Output the exact lines that start at the one containing "Where should I" and continue to the last line of the entries below; do not output pictures.

▶ [Exercise inputs]:
..............................

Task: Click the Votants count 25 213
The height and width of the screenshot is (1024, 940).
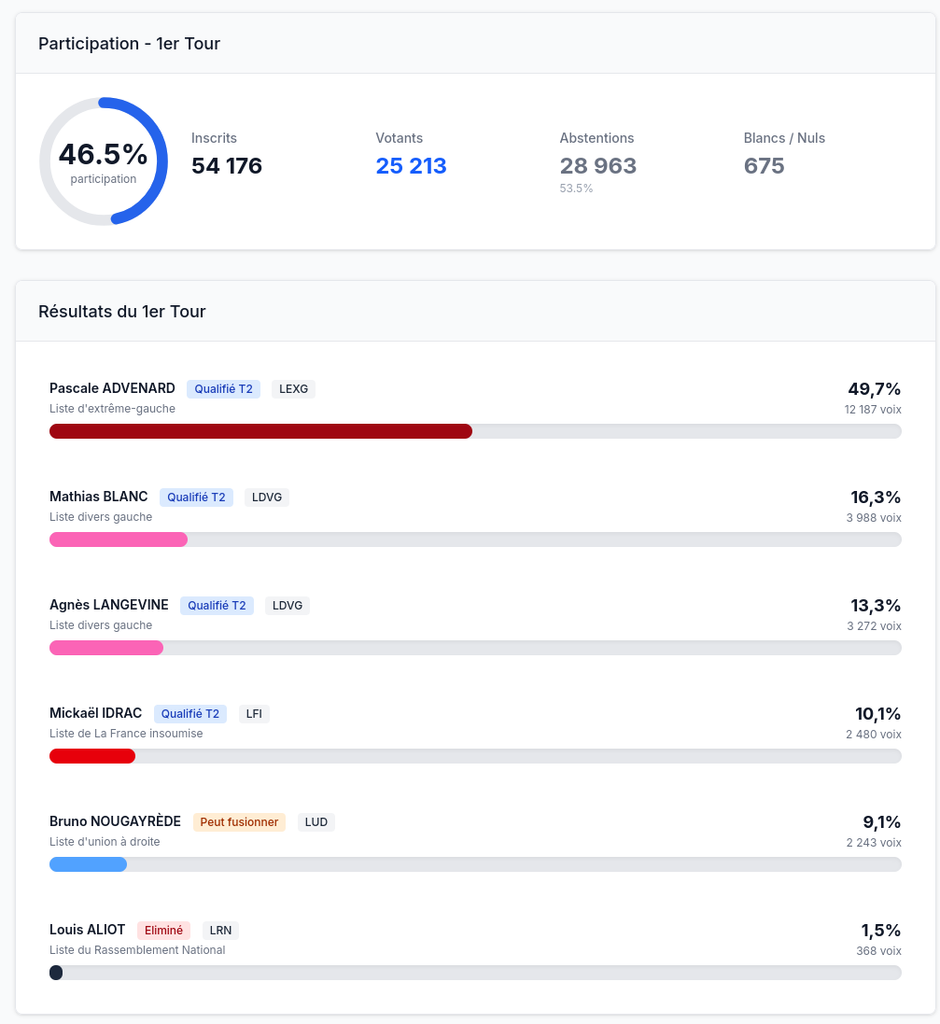Action: coord(411,166)
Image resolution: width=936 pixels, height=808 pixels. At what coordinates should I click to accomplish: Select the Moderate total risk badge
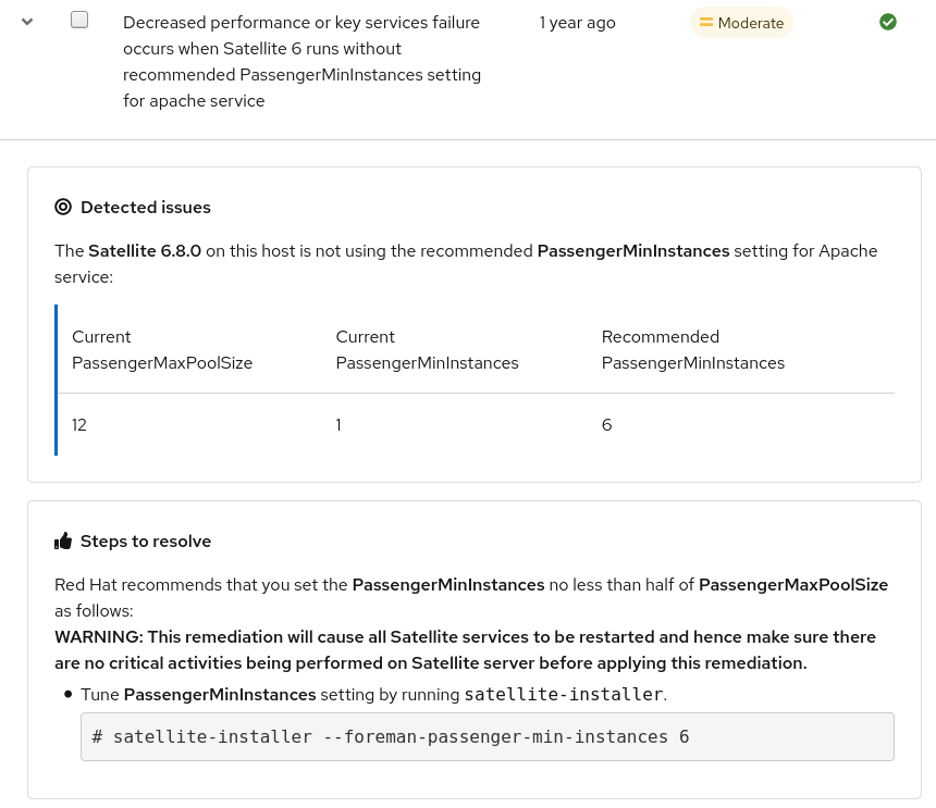(740, 22)
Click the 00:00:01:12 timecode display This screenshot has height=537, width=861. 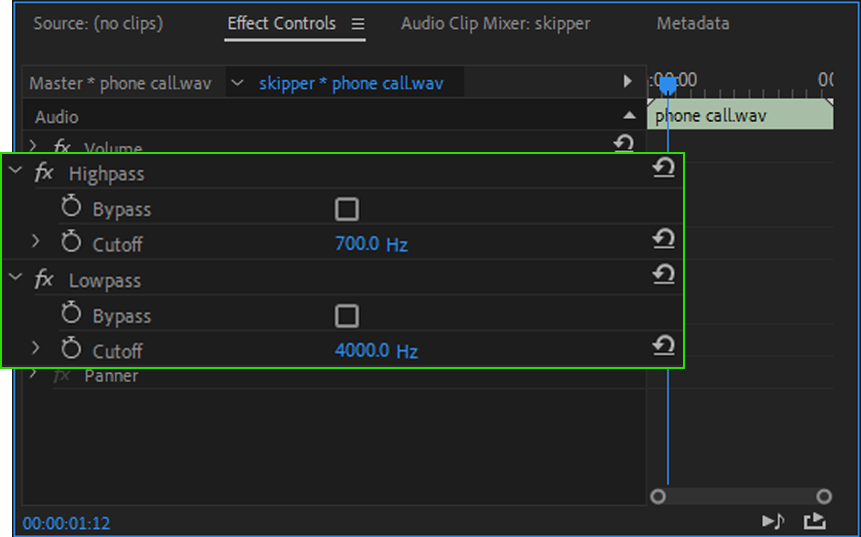point(66,523)
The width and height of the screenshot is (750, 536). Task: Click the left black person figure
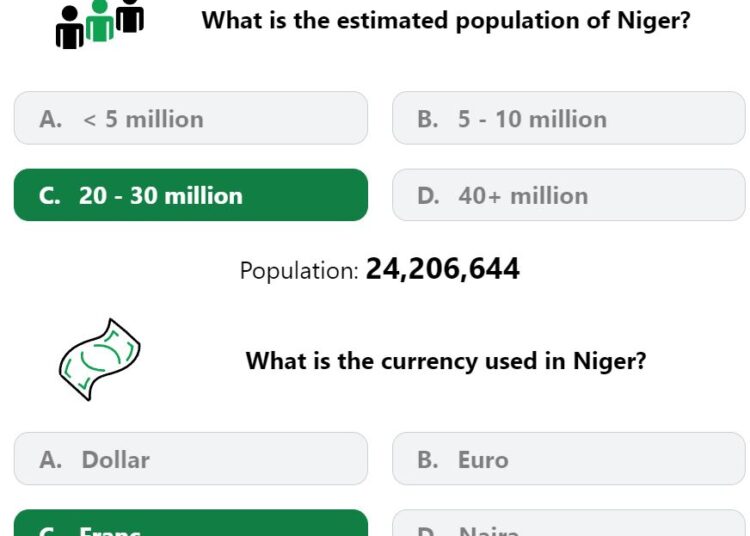pyautogui.click(x=70, y=28)
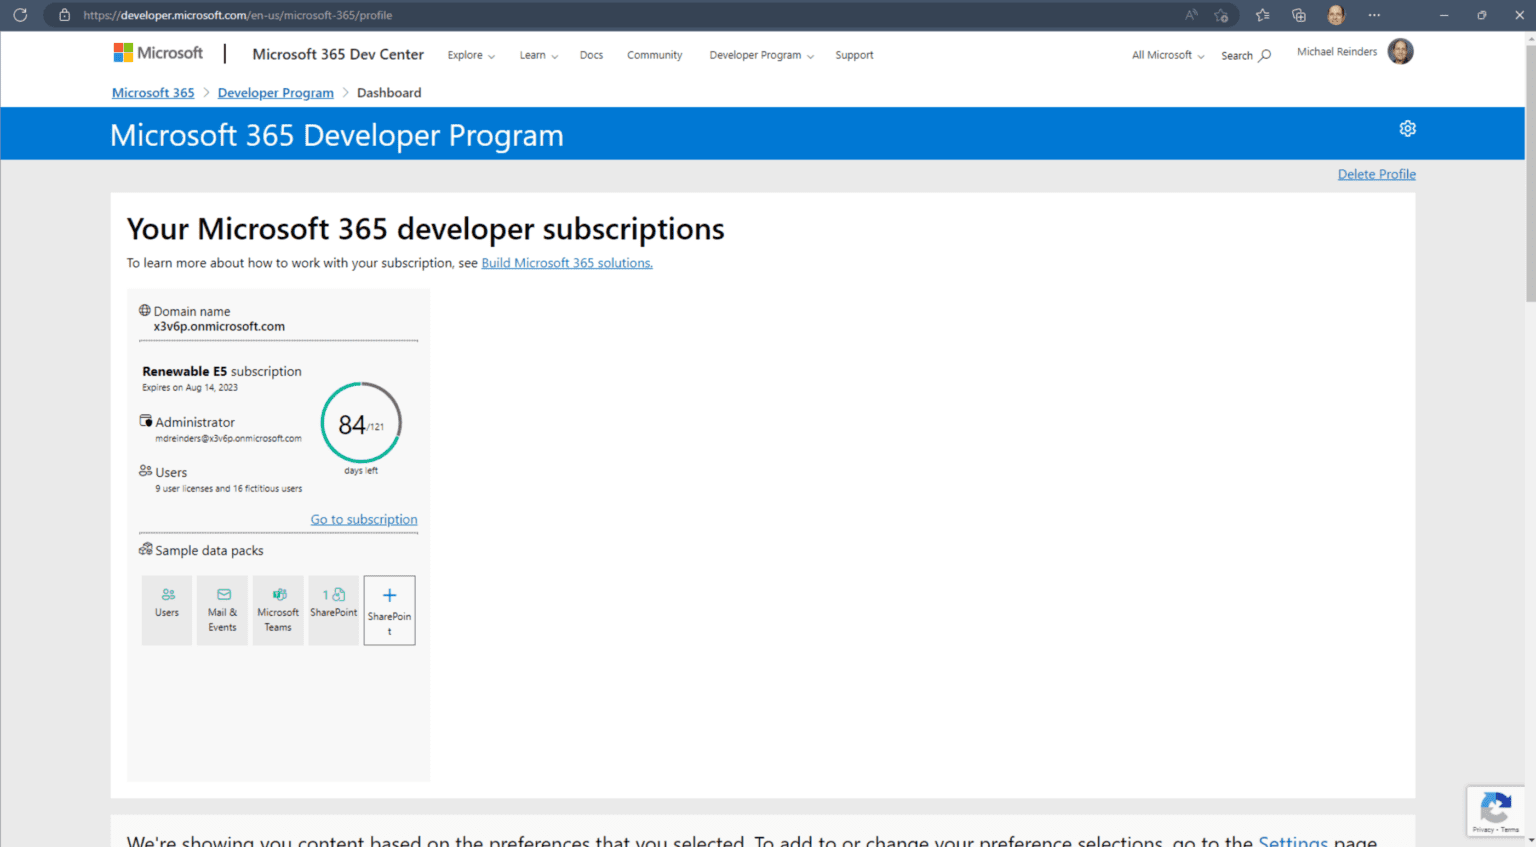Add this page to favorites star icon

[1221, 15]
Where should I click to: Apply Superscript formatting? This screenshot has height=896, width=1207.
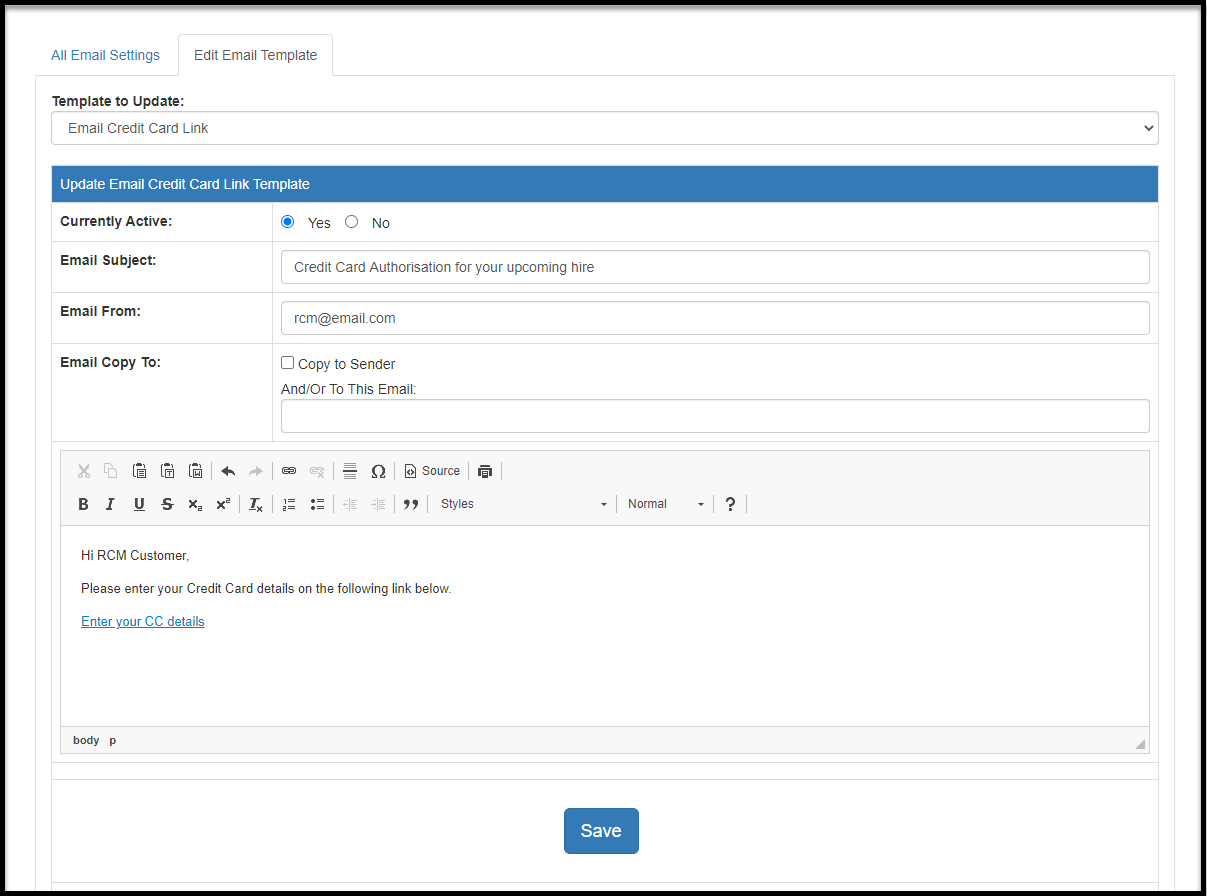coord(222,503)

..............................

▶ [Solution to the problem]:
Where should I click to: Apply Superscript formatting? This screenshot has height=896, width=1207.
coord(222,503)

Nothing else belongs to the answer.